Lstm bidirectional - size mismatch

I am a newbie with lstm and confused with dimensions when going from lstm to the linear layer. I get the following error: # size mismatch, m1: [4096 x 128], m2: [64 x 3]. I know I have to flatten in some way but do not know how to.

For reference batch_size=64, hidden_dim=64, tagset_size=3, embedding_dim=64. Below is my class LSTM (bidirectional lstm). The error is in the forward() when it runs tag_space = self.fc(lstm_out).
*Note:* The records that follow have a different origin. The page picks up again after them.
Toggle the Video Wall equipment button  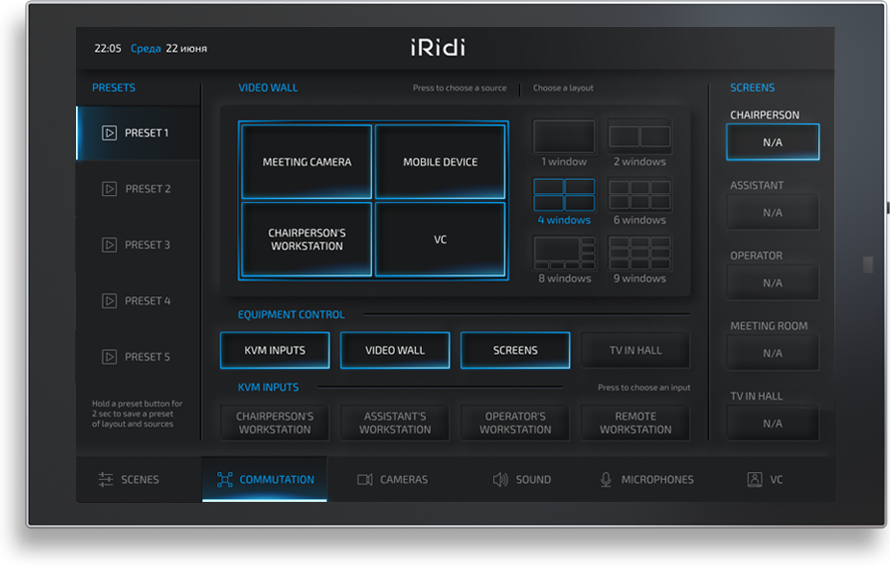tap(395, 351)
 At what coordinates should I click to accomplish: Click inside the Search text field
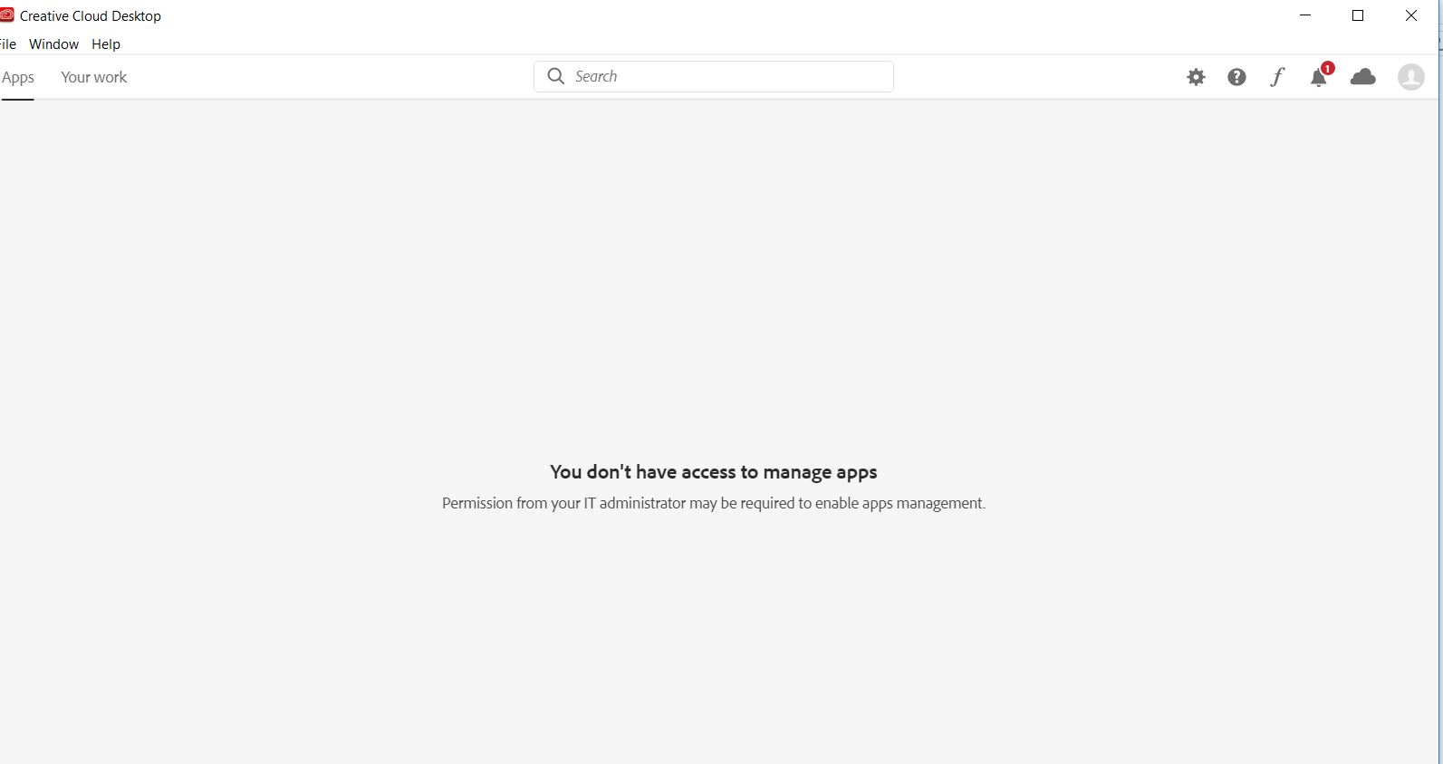click(725, 76)
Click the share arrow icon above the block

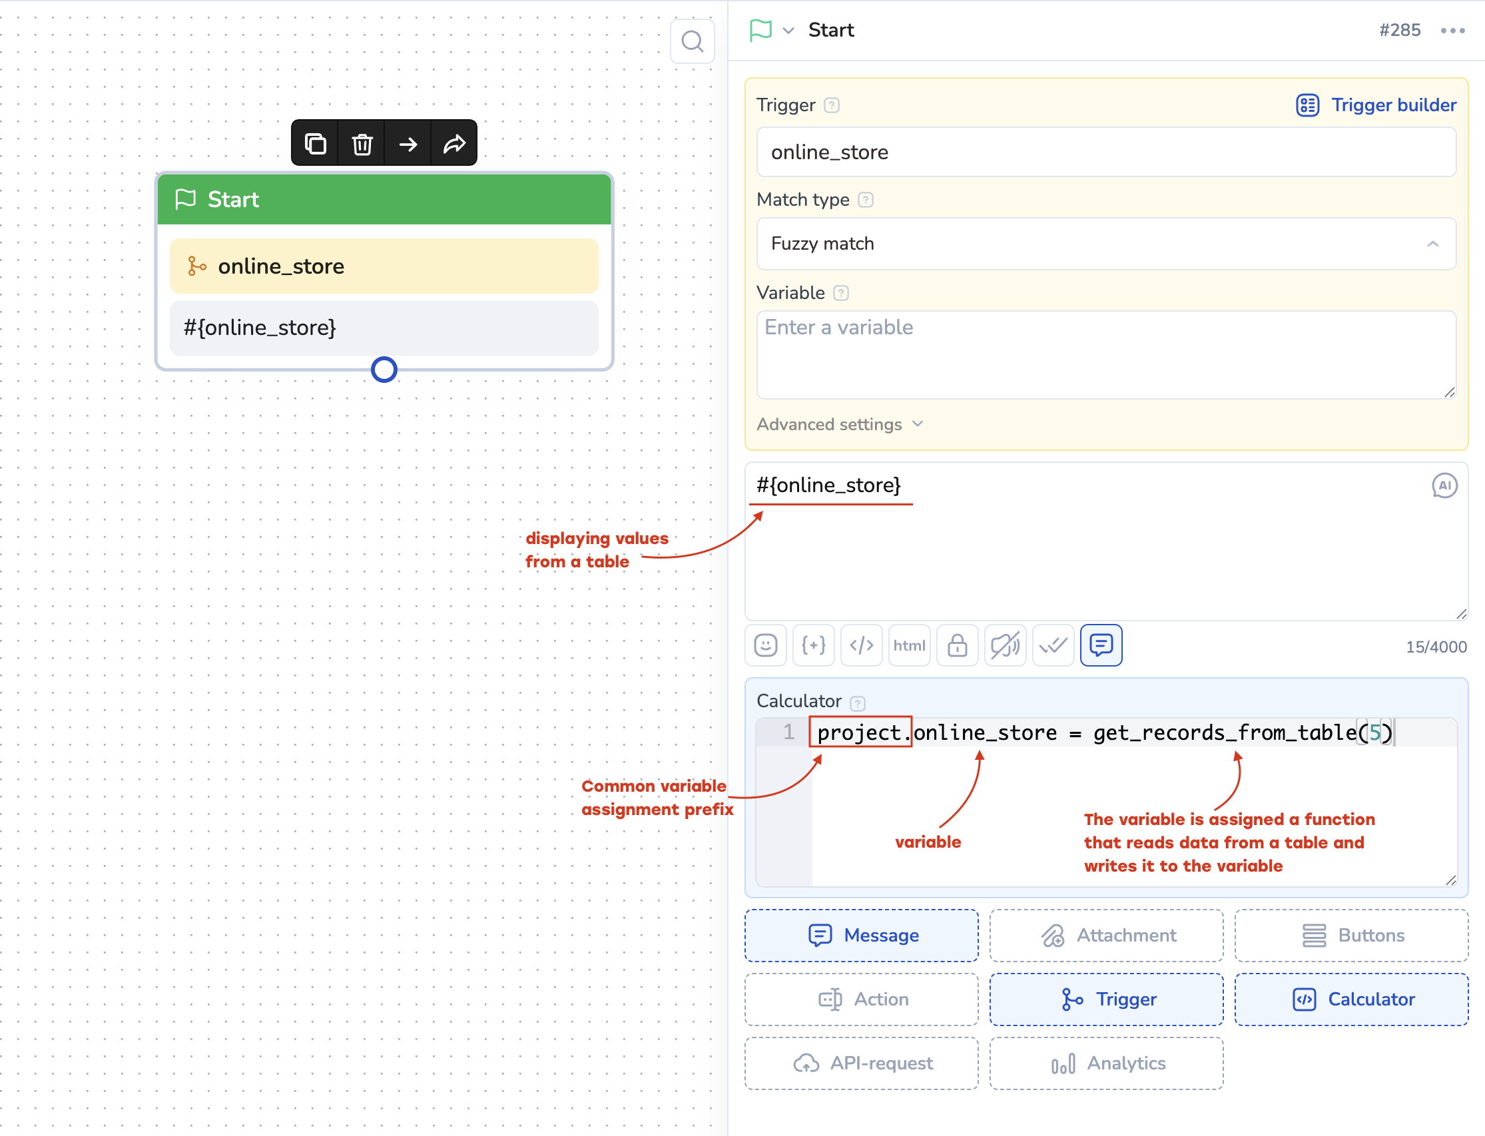tap(454, 143)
I think its because dimensions going from lstm to linear are not correct, but I cannot figure out why (I added print statements so you can see the dimensions).

Here is my class:

class LSTM(nn.Module):

 def __init__(self, embedding_dim, hidden_dim, batch_size, vocab_size, tagset_size, layer, direct, dropout):
     super(LSTM, self).__init__()
     self.hidden_dim = hidden_dim
     self.word_embeddings = nn.Embedding(vocab_size, embedding_dim, padding_idx=0)
     self.lstm = nn.LSTM(embedding_dim, hidden_dim, num_layers=layer, bidirectional=True,          dropout=0.5, batch_first=True)
     self.direct = 2 if direct else 1
     self.layer = layer
     self.fc = nn.Linear(2*hidden_dim, tagset_size)
     self.hidden = self.init_hidden()



 def init_hidden(self):
     hid = torch.autograd.Variable(torch.zeros(self.layer * self.direct, batch_size,  self.hidden_dim))
     cel = torch.autograd.Variable(torch.zeros(self.layer * self.direct, batch_size,     self.hidden_dim))
     hid = hid.to(device)
     cel = cel.to(device)
     return hid, cel

 def forward(self, sentence):
     print(sentence.size()) -> torch.Size([64, 64])
     embeds = self.word_embeddings(sentence)
     print(embeds.size()) -> torch.Size([64, 64, 64])
     lstm_out, self.hidden = self.lstm(
embeds, self.hidden) 
     print(lstm_out.size()) -> torch.Size([64, 32, 128])
     ###### Below line is the error
     tag_space = self.fc(lstm_out)
     tag_scores = F.log_softmax(tag_space, dim=2)
     return tag_scores

Your output should be returned with the shape [batch, seq_len, num_directions * hidden_size] and it seems you are directly feeding this input to the linear layer.
Note that linear layers accept inputs as [batch_size, *, nb_features], where the asterisk can be any dimensions, such that the linear layer will be applied on each of these dimensions separately.

I’m not sure what your exact use case is, but you could use:

output.view(batch, seq_len, num_directions, hidden_size)

to separate the direction dimension, if you need to slice the output tensor.